- [Problem description]
Can you rewrite the text about Lemuel McPherson Christian from "Lemuel McPherson Christian" up to and including "ran the first music school in the Eastern Caribbean.", updating "composer" to "songwriter"?
┌─ Extracted text
Lemuel McPherson Christian MBE (1913–2000) was a Dominican music educator and composer, who wrote the music for "Isle of Beauty, Isle of Splendour", the national anthem of the Commonwealth of Dominica, the words being written by Wilfred Oscar Morgan Pond (1912–1985). Also a music teacher, Christian ran the first music school in the Eastern Caribbean.

Biography

L. M. Christian was born on the island of Saint Kitts, where his father William Matthew Christian (1879–1961) was serving as a police sergeant in the Leeward Islands Police Force, and came to Dominica as a child.

Following in the footsteps of his father, a skilled guitarist who in the 1930s founded a family orchestra, L. M. Christian in 1944 opened the Christian Musical Class and Commercial School, the first music school in the Eastern Caribbean.

He was made a Member of the Most Excellent Order of the British Empire (MBE) in the 1966 Queen's Birthday Honours for services to music education in Dominica.

Alongside lyrics by Wilfred Oscar Morgan Pond (1912–1985), Christian's music for "Isle of Beauty, Isle of Splendour" was adopted as the national anthem in 1967 when Dominica achieved statehood status within the British Commonwealth and was retained upon the country's independence in 1978. It listed by The Guardian as one of the 10 best national anthems of countries competing at the 2008 Beijing Olympics.
└─
┌─ Given data
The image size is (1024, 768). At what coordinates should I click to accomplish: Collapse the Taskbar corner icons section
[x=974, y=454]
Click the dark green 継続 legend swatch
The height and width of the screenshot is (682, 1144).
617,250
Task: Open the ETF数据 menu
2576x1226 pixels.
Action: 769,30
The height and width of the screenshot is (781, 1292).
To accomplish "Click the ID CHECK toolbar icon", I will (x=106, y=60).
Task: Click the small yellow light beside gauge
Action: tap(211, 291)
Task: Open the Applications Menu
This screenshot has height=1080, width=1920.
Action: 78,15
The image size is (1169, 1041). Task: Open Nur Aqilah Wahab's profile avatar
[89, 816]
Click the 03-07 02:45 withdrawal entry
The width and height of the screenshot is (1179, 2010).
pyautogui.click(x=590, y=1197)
└─
- [Answer]
Lemuel McPherson Christian MBE (1913–2000) was a Dominican music educator and songwriter, who wrote the music for "Isle of Beauty, Isle of Splendour", the national anthem of the Commonwealth of Dominica, the words being written by Wilfred Oscar Morgan Pond (1912–1985). Also a music teacher, Christian ran the first music school in the Eastern Caribbean.